(Interface element records)
⁂

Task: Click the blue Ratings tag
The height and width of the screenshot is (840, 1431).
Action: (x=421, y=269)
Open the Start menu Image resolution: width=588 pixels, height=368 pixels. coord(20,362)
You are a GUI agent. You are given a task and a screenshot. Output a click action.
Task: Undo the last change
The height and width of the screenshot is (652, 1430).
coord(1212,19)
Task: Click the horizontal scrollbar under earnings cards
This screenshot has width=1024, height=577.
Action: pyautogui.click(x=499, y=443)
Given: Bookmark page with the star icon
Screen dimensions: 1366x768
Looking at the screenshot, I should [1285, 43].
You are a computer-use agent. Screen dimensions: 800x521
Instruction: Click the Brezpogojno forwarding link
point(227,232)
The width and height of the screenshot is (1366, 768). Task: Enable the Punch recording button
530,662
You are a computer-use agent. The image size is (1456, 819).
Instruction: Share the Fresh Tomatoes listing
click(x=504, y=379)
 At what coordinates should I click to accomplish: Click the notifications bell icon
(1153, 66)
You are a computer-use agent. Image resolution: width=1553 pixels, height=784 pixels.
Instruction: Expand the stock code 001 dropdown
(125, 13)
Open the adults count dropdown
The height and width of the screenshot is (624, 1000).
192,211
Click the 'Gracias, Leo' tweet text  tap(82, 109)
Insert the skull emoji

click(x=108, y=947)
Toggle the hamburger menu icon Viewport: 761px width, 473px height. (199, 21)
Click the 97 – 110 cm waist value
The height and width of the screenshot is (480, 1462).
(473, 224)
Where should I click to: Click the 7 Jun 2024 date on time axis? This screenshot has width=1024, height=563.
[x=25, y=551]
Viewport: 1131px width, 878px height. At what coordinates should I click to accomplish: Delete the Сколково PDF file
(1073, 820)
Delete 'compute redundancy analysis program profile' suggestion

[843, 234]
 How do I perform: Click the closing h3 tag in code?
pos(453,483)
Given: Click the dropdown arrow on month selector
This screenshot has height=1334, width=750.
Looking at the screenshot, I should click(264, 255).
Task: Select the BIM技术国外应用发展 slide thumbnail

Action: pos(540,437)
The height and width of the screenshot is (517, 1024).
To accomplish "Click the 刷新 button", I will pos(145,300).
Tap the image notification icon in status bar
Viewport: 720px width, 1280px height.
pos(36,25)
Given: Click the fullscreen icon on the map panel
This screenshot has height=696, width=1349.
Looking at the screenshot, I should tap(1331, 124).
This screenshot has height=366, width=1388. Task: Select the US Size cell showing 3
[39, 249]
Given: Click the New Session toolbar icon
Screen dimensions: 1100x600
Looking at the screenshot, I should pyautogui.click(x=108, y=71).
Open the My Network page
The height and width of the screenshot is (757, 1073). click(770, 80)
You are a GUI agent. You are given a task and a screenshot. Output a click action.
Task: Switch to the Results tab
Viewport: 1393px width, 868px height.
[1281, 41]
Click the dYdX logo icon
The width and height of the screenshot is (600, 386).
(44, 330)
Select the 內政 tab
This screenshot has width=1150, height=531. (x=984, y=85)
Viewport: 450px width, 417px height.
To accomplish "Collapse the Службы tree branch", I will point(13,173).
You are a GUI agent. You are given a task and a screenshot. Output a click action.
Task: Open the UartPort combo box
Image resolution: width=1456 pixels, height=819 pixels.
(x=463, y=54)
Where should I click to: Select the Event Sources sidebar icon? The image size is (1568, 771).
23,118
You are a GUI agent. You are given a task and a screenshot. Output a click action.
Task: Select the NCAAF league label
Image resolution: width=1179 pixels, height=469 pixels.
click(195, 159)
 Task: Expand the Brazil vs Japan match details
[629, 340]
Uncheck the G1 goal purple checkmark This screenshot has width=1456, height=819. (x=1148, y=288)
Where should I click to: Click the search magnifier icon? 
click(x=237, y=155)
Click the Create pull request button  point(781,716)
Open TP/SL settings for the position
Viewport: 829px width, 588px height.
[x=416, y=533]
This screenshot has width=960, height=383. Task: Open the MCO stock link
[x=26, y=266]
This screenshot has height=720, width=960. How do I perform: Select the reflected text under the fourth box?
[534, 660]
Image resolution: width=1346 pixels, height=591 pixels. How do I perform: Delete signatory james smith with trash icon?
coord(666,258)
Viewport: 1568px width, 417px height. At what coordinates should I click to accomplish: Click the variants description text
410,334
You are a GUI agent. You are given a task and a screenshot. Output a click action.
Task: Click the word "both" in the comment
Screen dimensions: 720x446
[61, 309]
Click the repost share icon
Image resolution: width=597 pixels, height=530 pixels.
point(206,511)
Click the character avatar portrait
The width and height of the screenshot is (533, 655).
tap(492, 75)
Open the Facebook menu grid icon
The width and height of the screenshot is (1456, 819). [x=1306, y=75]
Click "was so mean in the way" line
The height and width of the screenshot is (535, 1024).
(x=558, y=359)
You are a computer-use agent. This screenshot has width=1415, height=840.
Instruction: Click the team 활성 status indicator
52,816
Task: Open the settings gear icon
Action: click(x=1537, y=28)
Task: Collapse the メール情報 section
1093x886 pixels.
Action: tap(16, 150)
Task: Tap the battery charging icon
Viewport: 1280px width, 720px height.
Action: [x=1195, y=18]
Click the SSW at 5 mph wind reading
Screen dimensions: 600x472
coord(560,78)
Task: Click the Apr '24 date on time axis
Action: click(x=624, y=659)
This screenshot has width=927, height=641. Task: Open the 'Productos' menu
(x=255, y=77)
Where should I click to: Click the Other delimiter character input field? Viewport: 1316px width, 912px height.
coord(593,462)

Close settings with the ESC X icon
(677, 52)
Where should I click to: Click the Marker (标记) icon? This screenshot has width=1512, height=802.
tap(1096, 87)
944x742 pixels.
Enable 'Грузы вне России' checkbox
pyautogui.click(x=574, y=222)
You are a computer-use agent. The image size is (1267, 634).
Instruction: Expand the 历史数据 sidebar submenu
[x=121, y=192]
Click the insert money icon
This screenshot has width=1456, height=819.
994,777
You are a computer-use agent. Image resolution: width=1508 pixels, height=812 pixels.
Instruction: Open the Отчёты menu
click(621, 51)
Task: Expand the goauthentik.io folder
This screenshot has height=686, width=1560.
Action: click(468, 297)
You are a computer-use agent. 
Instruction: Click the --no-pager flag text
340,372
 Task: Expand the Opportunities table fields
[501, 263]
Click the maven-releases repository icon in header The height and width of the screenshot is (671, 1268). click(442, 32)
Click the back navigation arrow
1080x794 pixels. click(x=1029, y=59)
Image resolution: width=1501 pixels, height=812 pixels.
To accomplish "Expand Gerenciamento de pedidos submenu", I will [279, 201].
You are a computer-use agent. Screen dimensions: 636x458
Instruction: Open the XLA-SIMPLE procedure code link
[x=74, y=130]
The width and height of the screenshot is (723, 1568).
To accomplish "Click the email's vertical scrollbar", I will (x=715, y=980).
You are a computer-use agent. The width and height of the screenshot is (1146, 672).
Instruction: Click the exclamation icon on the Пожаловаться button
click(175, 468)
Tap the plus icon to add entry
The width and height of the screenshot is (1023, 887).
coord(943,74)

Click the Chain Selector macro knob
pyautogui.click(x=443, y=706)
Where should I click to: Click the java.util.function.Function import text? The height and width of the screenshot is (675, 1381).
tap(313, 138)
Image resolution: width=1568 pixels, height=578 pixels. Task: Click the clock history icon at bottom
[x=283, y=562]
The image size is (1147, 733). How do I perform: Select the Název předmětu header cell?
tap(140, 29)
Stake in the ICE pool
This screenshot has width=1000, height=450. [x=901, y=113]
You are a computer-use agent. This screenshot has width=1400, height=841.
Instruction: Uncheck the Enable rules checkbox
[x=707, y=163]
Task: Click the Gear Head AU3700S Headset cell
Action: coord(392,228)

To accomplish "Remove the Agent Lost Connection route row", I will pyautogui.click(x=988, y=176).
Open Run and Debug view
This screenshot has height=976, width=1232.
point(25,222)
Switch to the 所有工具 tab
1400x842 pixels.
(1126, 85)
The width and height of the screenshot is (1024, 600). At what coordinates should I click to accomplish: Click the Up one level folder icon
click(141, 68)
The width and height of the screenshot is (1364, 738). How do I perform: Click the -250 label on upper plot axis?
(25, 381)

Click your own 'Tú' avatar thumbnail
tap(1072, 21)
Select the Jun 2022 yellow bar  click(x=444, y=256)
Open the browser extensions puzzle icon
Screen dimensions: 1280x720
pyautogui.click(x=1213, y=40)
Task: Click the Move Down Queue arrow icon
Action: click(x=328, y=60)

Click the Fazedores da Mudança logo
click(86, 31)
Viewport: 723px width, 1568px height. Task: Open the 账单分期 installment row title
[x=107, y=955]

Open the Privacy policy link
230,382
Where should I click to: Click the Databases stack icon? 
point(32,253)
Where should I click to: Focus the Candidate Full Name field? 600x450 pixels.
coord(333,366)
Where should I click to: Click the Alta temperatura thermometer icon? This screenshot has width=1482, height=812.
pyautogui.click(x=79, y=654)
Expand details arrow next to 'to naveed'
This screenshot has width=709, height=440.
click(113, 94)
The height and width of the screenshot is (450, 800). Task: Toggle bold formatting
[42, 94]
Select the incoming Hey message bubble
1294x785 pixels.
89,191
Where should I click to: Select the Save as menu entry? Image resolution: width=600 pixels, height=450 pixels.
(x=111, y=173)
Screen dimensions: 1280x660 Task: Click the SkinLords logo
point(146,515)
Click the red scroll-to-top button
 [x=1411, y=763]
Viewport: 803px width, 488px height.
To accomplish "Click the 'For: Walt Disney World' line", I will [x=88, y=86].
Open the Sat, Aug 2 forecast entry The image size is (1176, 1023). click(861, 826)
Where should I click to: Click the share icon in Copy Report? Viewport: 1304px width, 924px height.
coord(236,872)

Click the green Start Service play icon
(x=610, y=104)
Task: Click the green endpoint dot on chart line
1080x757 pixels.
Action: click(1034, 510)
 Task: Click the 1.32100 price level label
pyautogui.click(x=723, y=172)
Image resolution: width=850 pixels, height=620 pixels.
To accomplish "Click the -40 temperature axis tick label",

⁂

> _Your objective_: Copy the material word for word, from its first line through the line containing "Looking at the screenshot, I should click(264, 255).".

> _Task output_:
Task: Click the blue Ratings tag
The height and width of the screenshot is (840, 1431).
Action: (x=421, y=269)
Open the Start menu Image resolution: width=588 pixels, height=368 pixels. coord(20,362)
You are a GUI agent. You are given a task and a screenshot. Output a click action.
Task: Undo the last change
The height and width of the screenshot is (652, 1430).
coord(1212,19)
Task: Click the horizontal scrollbar under earnings cards
This screenshot has width=1024, height=577.
Action: pyautogui.click(x=499, y=443)
Given: Bookmark page with the star icon
Screen dimensions: 1366x768
Looking at the screenshot, I should [1285, 43].
You are a computer-use agent. Screen dimensions: 800x521
Instruction: Click the Brezpogojno forwarding link
point(227,232)
The width and height of the screenshot is (1366, 768). Task: Enable the Punch recording button
530,662
You are a computer-use agent. The image size is (1456, 819).
Instruction: Share the Fresh Tomatoes listing
click(x=504, y=379)
 At what coordinates should I click to accomplish: Click the notifications bell icon
(1153, 66)
You are a computer-use agent. Image resolution: width=1553 pixels, height=784 pixels.
Instruction: Expand the stock code 001 dropdown
(125, 13)
Open the adults count dropdown
The height and width of the screenshot is (624, 1000).
192,211
Click the 'Gracias, Leo' tweet text  tap(82, 109)
Insert the skull emoji

click(x=108, y=947)
Toggle the hamburger menu icon Viewport: 761px width, 473px height. (199, 21)
Click the 97 – 110 cm waist value
The height and width of the screenshot is (480, 1462).
(473, 224)
Where should I click to: Click the 7 Jun 2024 date on time axis? This screenshot has width=1024, height=563.
[x=25, y=551]
Viewport: 1131px width, 878px height. At what coordinates should I click to accomplish: Delete the Сколково PDF file
(1073, 820)
Delete 'compute redundancy analysis program profile' suggestion

[843, 234]
 How do I perform: Click the closing h3 tag in code?
pos(453,483)
Given: Click the dropdown arrow on month selector
This screenshot has height=1334, width=750.
Looking at the screenshot, I should click(264, 255).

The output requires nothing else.